= Supplied data =
(begin)

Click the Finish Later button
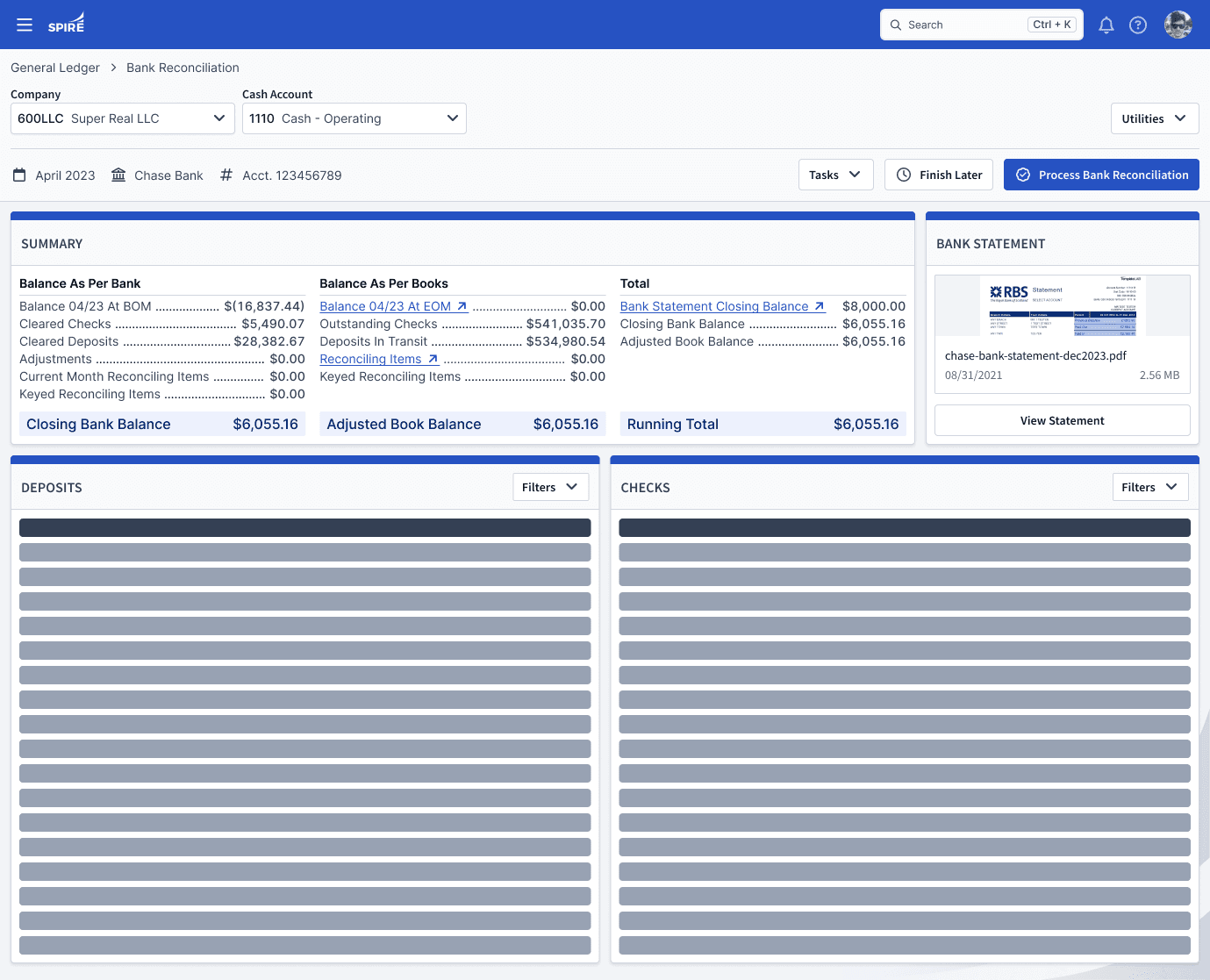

(end)
(begin)

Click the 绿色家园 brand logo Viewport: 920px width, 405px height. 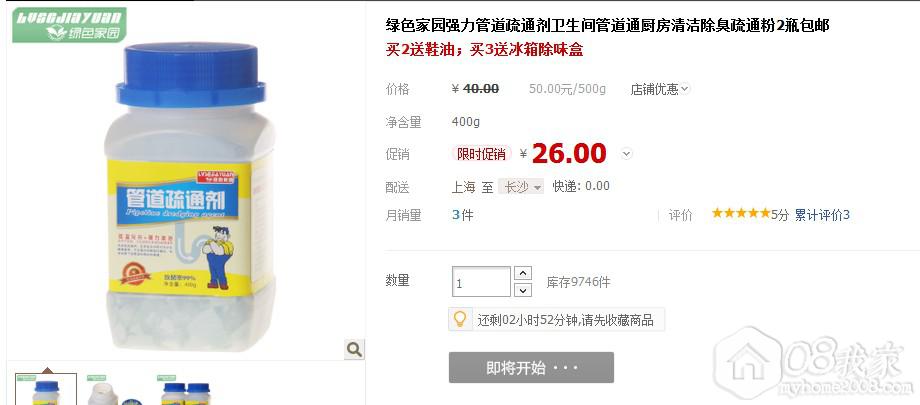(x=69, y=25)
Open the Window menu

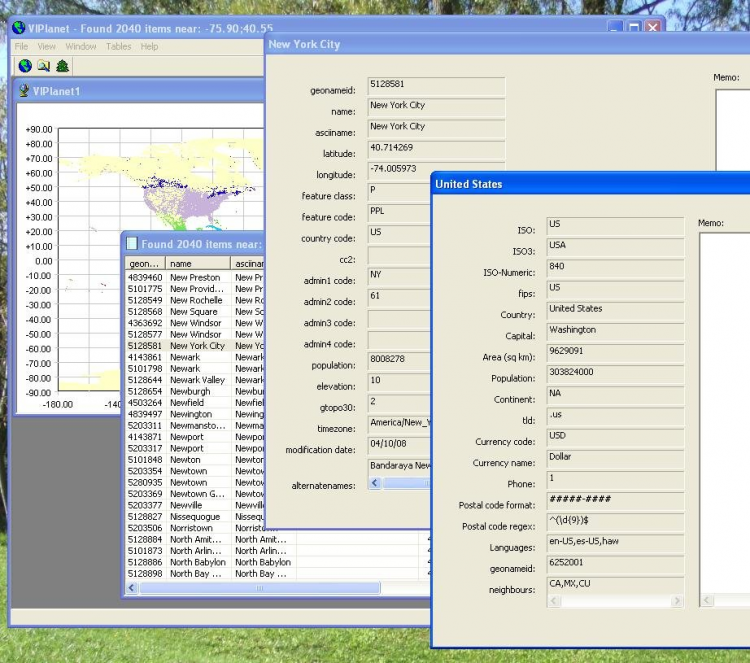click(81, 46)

(end)
(begin)

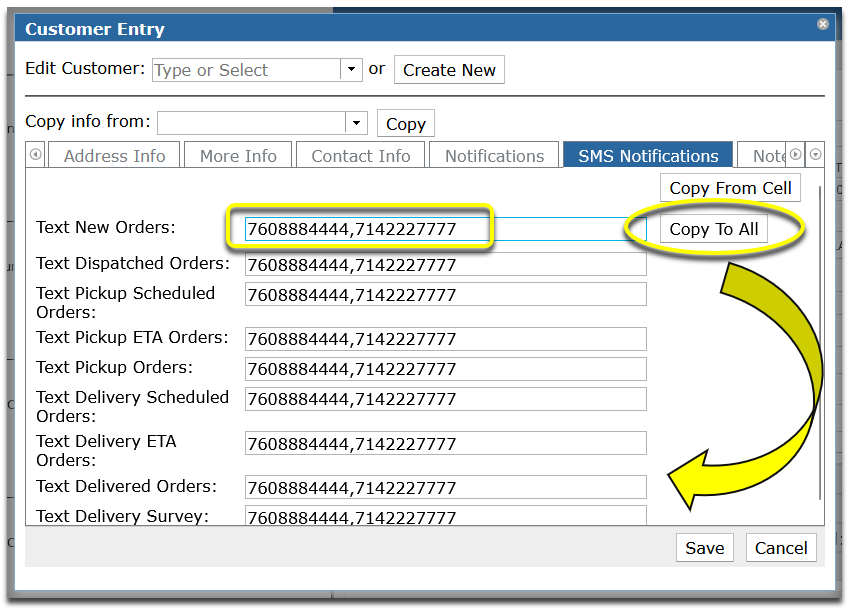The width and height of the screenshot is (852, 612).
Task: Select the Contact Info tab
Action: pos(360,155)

(end)

= Exercise prompt =
Copy out the lines from the one containing "The width and" through the one containing "Action: pos(360,155)", both included, with the pictures left out.

= Response to the exercise =
The width and height of the screenshot is (852, 612).
Task: Select the Contact Info tab
Action: pos(360,155)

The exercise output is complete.